◆ DATA:
□ □ □ □ □ □ □
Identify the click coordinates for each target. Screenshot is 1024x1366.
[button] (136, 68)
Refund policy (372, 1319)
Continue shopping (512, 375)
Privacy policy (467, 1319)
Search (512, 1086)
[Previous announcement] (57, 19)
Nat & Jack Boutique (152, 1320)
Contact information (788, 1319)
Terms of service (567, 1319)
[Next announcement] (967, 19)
□ □ □ □ □ □ □
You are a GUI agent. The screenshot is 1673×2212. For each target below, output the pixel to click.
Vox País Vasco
□ □ □ □ □ □ □
◆ AIM OF THE TASK: From the records above, transcribe exactly the run of lines that opens with the line holding "You are a GUI" and closes with the line holding "Vox País Vasco", both included.

◆ SOLUTION TO THIS EXERCISE:
You are a GUI agent. The screenshot is 1673×2212. For each target below, output the pixel to click.
Vox País Vasco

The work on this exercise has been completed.